Le portail du transept sud. Les colonnes corinthiennes, les médaillons à profils humanistes, les pilastres à arabesques. La Renaissance dans la cathédrale qui a failli tuer l'architecture gothique. Deux cultures, deux réponses à la même question — comment bâtir vers le ciel.

À l'intérieur, le buffet de l'horloge (1539) : le bois sculpté Renaissance, les colonnes, les niches à statues. Un meuble d'une qualité exceptionnelle dans la cathédrale inachevée.

Lecture architecturale

Le portail du transept sud de Beauvais (v.1535-1550) est en calcaire de l'Oise. Il présente deux colonnes corinthiennes libres portant un entablement, avec des niches à coquilles pour les statues. Les pilastres latéraux sont ornés d'arabesques finement sculptées.

Symboles à observer

1. Les colonnes corinthiennes du portail : comparez la légèreté Renaissance du portail avec la massivité gothique des contreforts voisins.

2. Le buffet d'horloge (1539) : à l'intérieur, le buffet en bois sculpté Renaissance. Ses colonnes torsadées, ses niches à statues, ses panneaux à rinceaux.

3. Les 48 mètres de voûte : levez la tête dans le chœur. La vertige gothique — et la question : comment ont-ils fait ?

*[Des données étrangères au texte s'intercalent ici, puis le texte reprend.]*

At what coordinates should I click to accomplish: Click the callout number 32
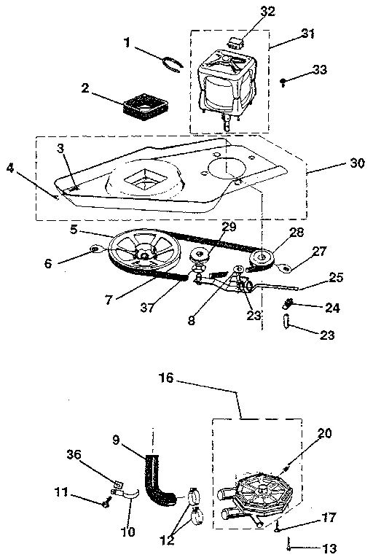tap(248, 12)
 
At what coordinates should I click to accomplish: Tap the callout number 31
tap(308, 34)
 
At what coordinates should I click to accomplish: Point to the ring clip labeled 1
tap(173, 62)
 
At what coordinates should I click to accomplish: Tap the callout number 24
tap(331, 308)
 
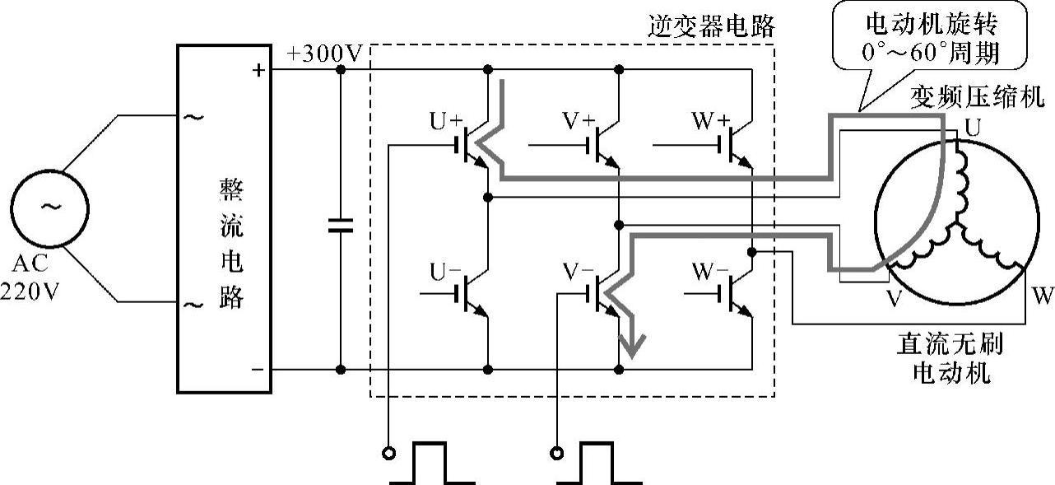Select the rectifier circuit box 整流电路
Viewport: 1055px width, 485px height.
click(224, 219)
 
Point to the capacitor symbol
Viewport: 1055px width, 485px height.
click(340, 226)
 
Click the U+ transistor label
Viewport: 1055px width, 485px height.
click(447, 121)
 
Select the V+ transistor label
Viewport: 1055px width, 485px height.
click(579, 121)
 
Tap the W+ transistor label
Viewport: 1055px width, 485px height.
click(712, 121)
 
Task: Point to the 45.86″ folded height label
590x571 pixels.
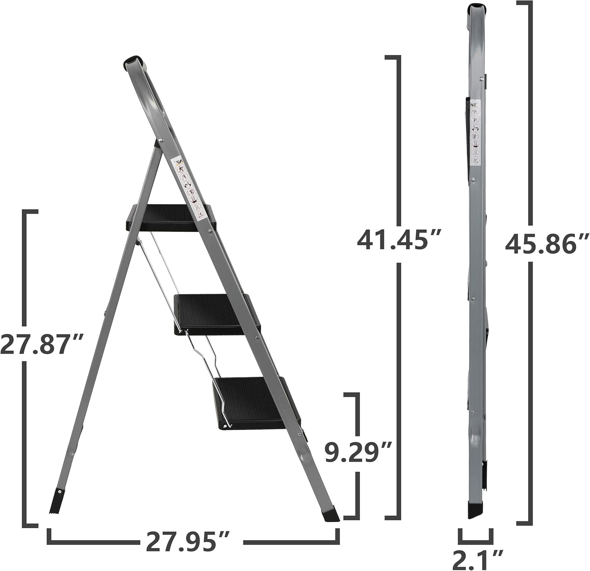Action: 547,244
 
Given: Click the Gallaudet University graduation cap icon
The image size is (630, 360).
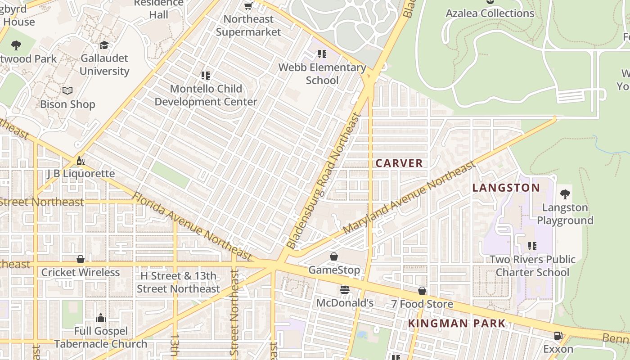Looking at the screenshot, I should pyautogui.click(x=104, y=45).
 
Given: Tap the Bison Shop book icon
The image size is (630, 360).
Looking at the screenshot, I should pyautogui.click(x=68, y=91).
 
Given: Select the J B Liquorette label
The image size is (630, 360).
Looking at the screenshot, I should pyautogui.click(x=81, y=174).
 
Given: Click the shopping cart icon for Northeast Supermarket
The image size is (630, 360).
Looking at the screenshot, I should pyautogui.click(x=248, y=6).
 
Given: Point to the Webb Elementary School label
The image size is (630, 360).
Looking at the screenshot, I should pyautogui.click(x=322, y=74).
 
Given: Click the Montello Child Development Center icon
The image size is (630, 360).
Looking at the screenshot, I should pyautogui.click(x=206, y=76).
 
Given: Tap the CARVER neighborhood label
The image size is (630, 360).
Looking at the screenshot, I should pyautogui.click(x=399, y=163).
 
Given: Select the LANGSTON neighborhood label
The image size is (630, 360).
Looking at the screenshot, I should pyautogui.click(x=506, y=188).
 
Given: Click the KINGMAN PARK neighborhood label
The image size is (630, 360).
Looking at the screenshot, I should pyautogui.click(x=457, y=323).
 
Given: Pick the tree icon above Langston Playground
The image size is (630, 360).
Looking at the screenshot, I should pyautogui.click(x=565, y=194).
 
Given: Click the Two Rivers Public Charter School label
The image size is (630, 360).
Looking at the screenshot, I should pyautogui.click(x=532, y=266).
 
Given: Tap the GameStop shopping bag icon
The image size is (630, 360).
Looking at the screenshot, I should pyautogui.click(x=334, y=256).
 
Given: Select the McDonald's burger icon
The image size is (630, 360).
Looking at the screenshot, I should pyautogui.click(x=345, y=290).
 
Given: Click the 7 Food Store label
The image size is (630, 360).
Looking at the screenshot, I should pyautogui.click(x=422, y=304).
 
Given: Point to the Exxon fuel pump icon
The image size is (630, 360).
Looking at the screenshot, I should pyautogui.click(x=558, y=336).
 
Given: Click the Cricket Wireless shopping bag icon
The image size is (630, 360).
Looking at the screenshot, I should pyautogui.click(x=81, y=259).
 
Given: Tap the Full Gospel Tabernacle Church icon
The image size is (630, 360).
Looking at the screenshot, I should pyautogui.click(x=101, y=318).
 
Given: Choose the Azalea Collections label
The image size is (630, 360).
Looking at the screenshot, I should pyautogui.click(x=490, y=13).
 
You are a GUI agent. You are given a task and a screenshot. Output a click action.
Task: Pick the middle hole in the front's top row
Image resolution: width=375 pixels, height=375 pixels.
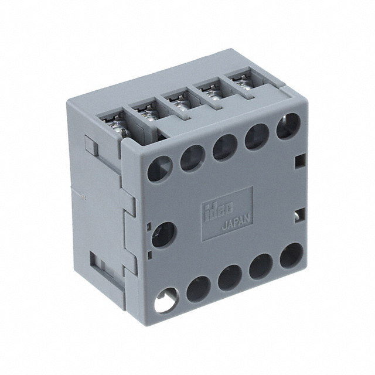[x=224, y=147]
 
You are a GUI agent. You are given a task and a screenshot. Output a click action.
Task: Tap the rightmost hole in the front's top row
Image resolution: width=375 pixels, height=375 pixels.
[x=288, y=125]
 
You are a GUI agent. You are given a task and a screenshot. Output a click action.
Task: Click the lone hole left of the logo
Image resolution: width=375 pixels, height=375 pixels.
[x=164, y=234]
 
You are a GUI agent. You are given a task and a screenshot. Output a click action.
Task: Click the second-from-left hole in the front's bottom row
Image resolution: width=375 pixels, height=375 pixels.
[x=198, y=288]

4. La flèche absente : dans la silhouette de la cathédrale, l'absence de flèche centrale. L'emplacement vide où elle s'effondra en 1573.

Anecdote mémorable

Victor Hugo visita la cathédrale de Beauvais et écrivit qu'elle était 'la plus belle tentative de l'impossible'. Cette phrase — qui dit à la fois l'admiration et l'échec — résume le projet gothique. Le portail Renaissance, plus mesuré, moins vertigineux, dit le contraire : la beauté dans la limite acceptée.

Pour aller plus loin

  • Musée de l'Oise (dans l'ancien évêché) — les collections pictoralles régionales.
  • Abbaye de Chaalis (60, 40 km) — la chapelle Renaissance dans la forêt.
  • Senlis (60, 40 km) — la cathédrale gothique et le vieux Senlis.

Pour aller plus loin

Œuvre Renaissance associée
Missa Et ecce terrae motus
Antoine Brumel · c.1490–1510

La Missa Et ecce terrae motus (12 voix) de Brumel est la pièce la plus grandiose et la plus vertigineuse du répertoire Franco-flamand, comme la cathédrale de Beauvais est le monument gothique le plus ambitieux et le plus instable. L'évocation du tremblement de terre répond à l'effondrement de la flèche en 1573.